The primary aim of the study was to assess the validity of the ISAAC core questions on rhinitis in a population of Swiss school children by comparing them to skin prick test results. Second, the positive predictive value in detecting atopy among children with rhinitis symptoms was determined. Third, agreement between parental reports of hay fever and rhinitis symptoms was evaluated, since earlier Swiss prevalence surveys had exclusively relied on reported hay fever.
Material and methods: Two thousand nine hundred and fifty-four (81.2%) parents of 7, 10 and 14-year old children filled in an exhaustive questionnaire which included the ISAAC core questions on rhinitis. Two thousand one hundred and twenty children also underwent skin prick testing against six common aeroallergens (grass mixture, birch, mugwort, D. pteronyssinus, cat and dog dander). The analysis is restricted to children with both questionnaire data and skin prick test results.

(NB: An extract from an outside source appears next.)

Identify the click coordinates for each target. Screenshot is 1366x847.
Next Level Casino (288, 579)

Results: Sensitization to any allergen was most strongly associated with reported hay fever (OR = 5.7, 95% CI 4.4-7.4), nose problems accompanied by itchy-watery eyes (OR = 4.4, 95% CI: 3.3-5.7), symptoms occurring only during pollen season (March through September) (OR = 4.9, 95% CI: 3.6-6.5) and a combination of these latter two symptoms (OR = 5.8, 95% CI: 4.1-8.1). The association was stronger for a sensitization to outdoor allergens than for indoor allergens. The specificity of the various questions was high, ranging from 77.5% to 97.6%, but the sensitivity was low (2.6% to 42.7%). The positive predictive value for atopy among children with symptoms was 63% for sneezing accompanied by itchy-watery eyes, 67% for symptoms occurring only during the pollen season and 70% for reported hay fever. However, agreement between reported rhinitis symptoms and hay fever was only moderate. About one third of the children with symptoms indicative of seasonal rhinitis did not report the label "hay fever".

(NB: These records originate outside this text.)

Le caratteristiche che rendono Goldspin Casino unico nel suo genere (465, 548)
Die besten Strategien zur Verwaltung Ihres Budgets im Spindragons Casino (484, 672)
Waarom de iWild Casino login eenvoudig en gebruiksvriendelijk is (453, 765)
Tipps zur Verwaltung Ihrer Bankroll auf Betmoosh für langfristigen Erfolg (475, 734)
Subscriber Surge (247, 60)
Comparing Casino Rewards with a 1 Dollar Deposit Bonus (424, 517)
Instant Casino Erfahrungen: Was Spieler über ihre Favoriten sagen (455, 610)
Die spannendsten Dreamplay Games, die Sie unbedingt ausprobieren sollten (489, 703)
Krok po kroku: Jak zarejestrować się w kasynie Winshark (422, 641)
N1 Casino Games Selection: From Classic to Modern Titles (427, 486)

Conclusions: We conclude from our analyses that the ISAAC core questions on rhinitis are highly specific and therefore useful in excluding atopy. In addition they have a high positive predictive value in detecting atopy among children with symptoms, but they are not helpful for detecting atopy in a general population of children (low sensitivity). To monitor time trends in the prevalence of allergic rhinitis in Switzerland, questions on rhinitis symptoms as well as on the diagnostic label "hay fever" have to be included in a questionnaire because they contain complementary information since under-diagnosis of allergic rhinitis is common.